Below is a listing. Set down exactly the lines from the one containing "Schedule Your Appointment (696, 59)" through the one containing "Plasa handbal/fotbal fir", both ends included, and leave out the rest.
______
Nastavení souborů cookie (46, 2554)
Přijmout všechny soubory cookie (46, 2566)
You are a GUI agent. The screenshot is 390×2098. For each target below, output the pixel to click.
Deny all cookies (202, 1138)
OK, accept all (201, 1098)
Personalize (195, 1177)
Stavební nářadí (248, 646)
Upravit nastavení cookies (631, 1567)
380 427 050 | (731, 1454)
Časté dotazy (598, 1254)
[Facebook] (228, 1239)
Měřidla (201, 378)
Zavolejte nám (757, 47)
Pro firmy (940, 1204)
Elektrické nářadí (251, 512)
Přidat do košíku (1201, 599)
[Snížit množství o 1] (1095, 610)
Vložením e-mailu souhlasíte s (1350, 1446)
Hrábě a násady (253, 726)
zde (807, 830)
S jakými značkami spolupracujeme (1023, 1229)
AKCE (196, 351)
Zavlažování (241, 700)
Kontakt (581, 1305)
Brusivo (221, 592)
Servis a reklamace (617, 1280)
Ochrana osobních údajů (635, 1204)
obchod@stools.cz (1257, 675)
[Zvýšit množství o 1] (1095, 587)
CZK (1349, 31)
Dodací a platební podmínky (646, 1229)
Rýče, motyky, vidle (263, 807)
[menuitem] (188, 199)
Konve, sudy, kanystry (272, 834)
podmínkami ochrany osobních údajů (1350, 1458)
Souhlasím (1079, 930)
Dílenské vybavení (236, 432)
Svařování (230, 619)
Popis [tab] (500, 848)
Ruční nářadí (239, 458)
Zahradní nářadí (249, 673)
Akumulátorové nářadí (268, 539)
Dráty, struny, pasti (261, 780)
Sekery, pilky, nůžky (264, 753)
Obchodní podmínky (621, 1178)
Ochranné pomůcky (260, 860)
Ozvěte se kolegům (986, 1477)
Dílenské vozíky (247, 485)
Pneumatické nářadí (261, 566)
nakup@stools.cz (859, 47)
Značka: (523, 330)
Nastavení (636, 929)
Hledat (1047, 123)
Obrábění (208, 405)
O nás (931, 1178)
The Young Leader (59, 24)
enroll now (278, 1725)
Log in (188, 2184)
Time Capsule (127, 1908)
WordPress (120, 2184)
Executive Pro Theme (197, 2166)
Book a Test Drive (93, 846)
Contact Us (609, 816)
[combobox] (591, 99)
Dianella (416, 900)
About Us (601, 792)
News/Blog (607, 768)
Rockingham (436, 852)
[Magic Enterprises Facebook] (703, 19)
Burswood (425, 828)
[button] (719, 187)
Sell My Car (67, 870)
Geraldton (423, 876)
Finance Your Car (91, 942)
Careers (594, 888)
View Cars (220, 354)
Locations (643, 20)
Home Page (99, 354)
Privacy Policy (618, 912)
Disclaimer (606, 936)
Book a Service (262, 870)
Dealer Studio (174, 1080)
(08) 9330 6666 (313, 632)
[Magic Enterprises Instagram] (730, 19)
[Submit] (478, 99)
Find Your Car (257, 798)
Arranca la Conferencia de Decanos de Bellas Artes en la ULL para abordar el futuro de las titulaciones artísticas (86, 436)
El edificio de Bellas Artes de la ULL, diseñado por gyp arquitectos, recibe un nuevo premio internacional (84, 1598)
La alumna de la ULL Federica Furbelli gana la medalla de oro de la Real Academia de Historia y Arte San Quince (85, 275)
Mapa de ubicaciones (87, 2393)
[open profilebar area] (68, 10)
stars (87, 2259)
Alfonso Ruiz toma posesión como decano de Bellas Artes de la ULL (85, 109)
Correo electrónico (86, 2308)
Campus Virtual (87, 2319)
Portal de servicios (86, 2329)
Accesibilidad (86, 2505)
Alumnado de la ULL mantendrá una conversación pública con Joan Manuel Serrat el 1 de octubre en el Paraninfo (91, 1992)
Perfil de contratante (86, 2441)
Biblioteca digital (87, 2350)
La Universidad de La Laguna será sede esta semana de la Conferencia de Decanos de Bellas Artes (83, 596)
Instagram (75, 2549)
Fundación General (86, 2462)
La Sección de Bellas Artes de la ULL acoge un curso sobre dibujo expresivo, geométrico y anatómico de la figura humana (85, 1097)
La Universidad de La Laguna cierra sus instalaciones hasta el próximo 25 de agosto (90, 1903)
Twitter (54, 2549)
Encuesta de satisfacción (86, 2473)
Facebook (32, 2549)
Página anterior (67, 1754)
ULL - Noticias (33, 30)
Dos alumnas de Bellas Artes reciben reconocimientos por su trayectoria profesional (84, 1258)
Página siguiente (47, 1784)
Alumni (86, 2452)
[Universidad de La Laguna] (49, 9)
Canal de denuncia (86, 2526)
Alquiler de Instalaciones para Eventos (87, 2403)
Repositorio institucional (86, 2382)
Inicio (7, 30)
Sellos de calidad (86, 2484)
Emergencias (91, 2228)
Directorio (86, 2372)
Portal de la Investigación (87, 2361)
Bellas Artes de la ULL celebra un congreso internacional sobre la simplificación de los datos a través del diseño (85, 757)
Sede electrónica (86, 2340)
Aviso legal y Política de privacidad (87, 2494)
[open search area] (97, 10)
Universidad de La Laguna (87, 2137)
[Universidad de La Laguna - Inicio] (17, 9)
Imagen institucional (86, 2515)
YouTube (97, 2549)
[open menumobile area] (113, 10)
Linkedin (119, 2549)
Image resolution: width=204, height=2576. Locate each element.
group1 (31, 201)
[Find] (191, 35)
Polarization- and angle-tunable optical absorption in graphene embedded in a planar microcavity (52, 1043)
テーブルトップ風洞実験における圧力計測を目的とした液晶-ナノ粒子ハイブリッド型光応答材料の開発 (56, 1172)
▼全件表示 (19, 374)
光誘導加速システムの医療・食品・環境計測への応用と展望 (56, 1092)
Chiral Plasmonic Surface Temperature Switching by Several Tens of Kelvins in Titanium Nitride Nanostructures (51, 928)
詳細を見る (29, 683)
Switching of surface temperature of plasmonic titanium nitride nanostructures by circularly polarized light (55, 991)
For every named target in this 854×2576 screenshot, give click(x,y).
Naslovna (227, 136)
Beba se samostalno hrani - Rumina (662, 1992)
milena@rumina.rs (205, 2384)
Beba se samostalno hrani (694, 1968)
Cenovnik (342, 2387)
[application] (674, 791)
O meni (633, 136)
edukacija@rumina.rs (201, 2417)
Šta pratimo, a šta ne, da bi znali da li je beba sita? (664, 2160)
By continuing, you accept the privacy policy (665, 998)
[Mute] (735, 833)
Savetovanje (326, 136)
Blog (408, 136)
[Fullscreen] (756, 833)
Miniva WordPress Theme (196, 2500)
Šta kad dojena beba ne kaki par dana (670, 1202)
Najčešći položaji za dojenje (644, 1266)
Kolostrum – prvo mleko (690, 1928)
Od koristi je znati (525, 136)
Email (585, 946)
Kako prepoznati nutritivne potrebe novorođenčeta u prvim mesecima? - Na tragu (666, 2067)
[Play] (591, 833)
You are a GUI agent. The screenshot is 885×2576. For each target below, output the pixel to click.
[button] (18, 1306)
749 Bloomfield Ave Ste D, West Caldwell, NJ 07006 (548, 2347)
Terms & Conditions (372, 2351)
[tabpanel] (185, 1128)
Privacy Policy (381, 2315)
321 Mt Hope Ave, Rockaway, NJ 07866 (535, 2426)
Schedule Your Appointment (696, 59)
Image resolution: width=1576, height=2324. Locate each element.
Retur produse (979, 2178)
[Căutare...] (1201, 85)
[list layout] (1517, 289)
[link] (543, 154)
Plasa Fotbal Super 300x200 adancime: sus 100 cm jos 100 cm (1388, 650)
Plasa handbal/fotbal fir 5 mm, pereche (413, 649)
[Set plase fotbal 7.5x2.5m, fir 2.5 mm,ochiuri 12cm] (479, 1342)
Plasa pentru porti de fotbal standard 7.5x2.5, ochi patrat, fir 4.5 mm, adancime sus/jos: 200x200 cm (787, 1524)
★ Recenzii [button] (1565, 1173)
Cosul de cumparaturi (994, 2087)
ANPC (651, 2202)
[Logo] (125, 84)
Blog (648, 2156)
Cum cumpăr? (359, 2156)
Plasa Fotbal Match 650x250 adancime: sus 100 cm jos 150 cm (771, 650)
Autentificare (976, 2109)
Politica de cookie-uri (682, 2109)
______
> _SOLUTION BELOW_:
Schedule Your Appointment (696, 59)
Image resolution: width=1576, height=2324. Locate each element.
Retur produse (979, 2178)
[Căutare...] (1201, 85)
[list layout] (1517, 289)
[link] (543, 154)
Plasa Fotbal Super 300x200 adancime: sus 100 cm jos 100 cm (1388, 650)
Plasa handbal/fotbal fir 5 mm, pereche (413, 649)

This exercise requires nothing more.